[EXCERTO DA PÁGINA]:
○ ○ ○ ○
As cidades estão, de certa forma, a apodrecer.
Veja o que se passa com as áreas metropolitanas. Qual é a cidade que persiste sem uma relação íntima com a agricultura? O problema das cidades é o do território; deixou de falar-se de agricultura, prefere-se a falsa floresta, que usa terrenos de qualidade agrícola para obter lucros imediatos.
Dependemos alimentarmente...
Os cereais, é trágico! Mas nenhum partido quer falar disso. Não têm sequer noção do que se passa. Permitiu-se a construção na lezíria de Loures, na lezíria de Faro, e agora há este caso das terras muito férteis da Costa da Caparica… As melhores terras de cultura foram ameaçadas, em muitas regiões, pela especulação dos preços de terrenos para construção.
Não será esta trágica crise financeira uma oportunidade especial para se reavaliar tudo isso?
○ ○ ○ ○
[Registos da posição do alvo]:
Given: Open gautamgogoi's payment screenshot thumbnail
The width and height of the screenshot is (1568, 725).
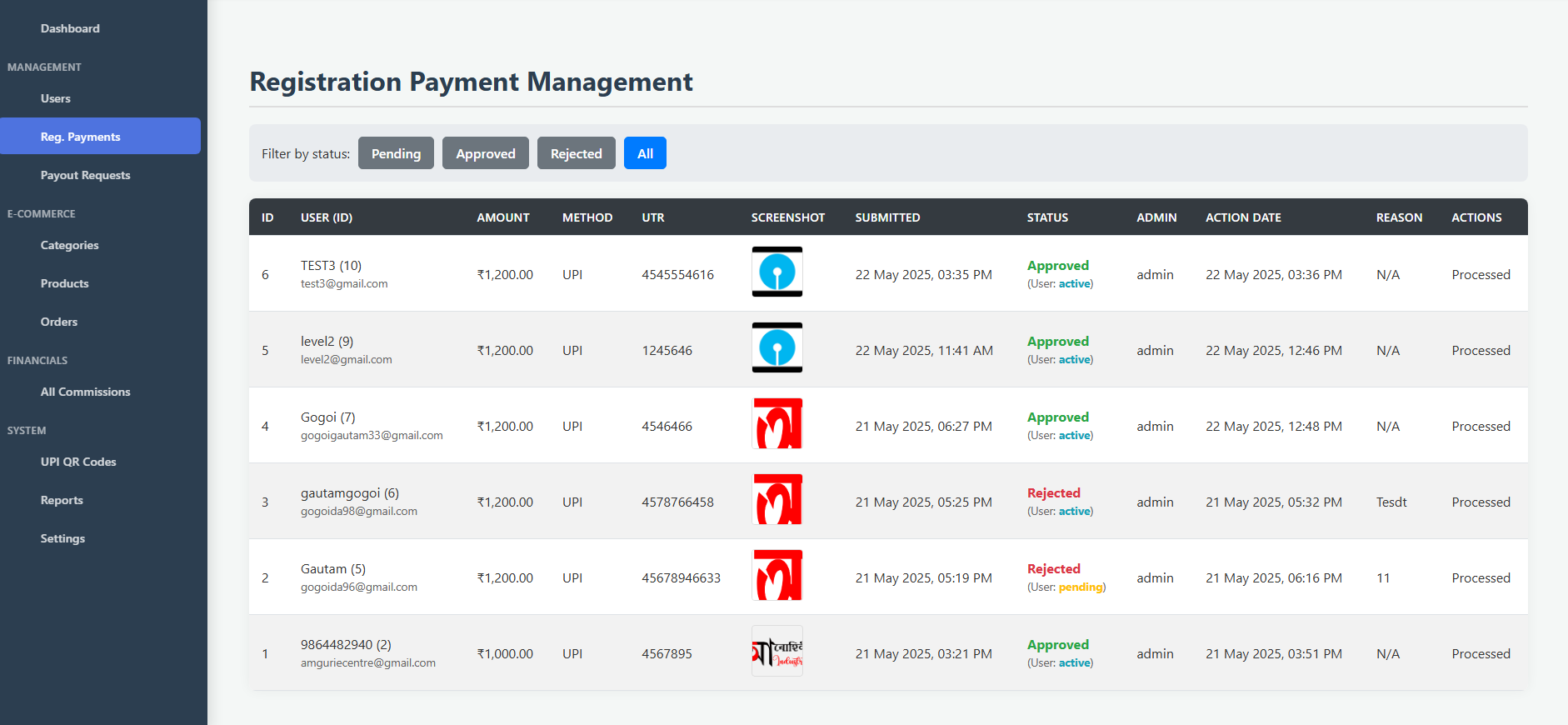Looking at the screenshot, I should tap(777, 499).
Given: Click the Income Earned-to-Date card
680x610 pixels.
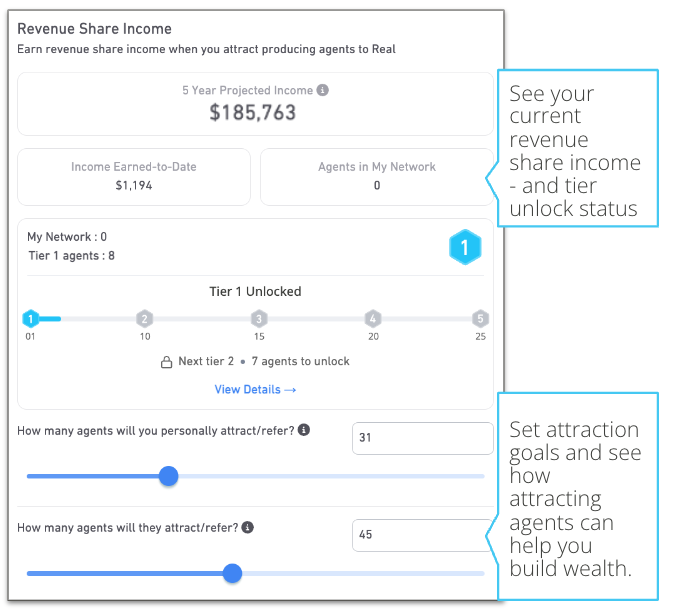Looking at the screenshot, I should pos(134,177).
○ ○ ○ ○
[INSTRUÇÃO DADA]:
Retome o excerto sobre as cidades e os terrenos agrícolas e continue-o a partir da última frase apresentada.

[RESPOSTA ESCRITA]:
Nenhum político quer discutir verdadeiramente. O primeiro problema começa no uso do território, que é uma discussão de que todos fogem: a falta de agricultura e a pressão da falsa floresta (povoamentos monoespecíficos de pinheiro-bravo ou de eucalipto), que acabaram com a agricultura de sustentabilidade que levou à extinção das aldeias. Esse é que é o problema grave: não se faz um país com base na especulação da celulose e dos terrenos para construção urbana. O crescimento concentrado desencadeia, por sua vez, obras que só encontram justificação numa falsa imagem de progresso criada pela propaganda sistemática dos vícios da sociedade de consumo.
Os políticos falam muito de exportações, mas não das importações. Ora, as importações do que é essencial aumentam diariamente, e querem compensar isso exportando parafusos e coisas assim. Os presidentes de câmara são analfabetos, e a Universidade é um problema gravíssimo em Portugal, porque vive de sectores artificiais, visando dar «empregos», e não está aberta a estas discussões.
Como as aldeias fecharam e os muros de pedra seca para suporte da agricultura em relevo ou de vedação (e lembro que Portugal é 80 % montanhoso) deixaram de ter interesse, aparecem uns senhores a comprar essas pedras, e toda a noite desaparecem muros que são levados para Espanha. Já ando a falar disto há uns quatro ou cinco anos. Ninguém me quer ouvir.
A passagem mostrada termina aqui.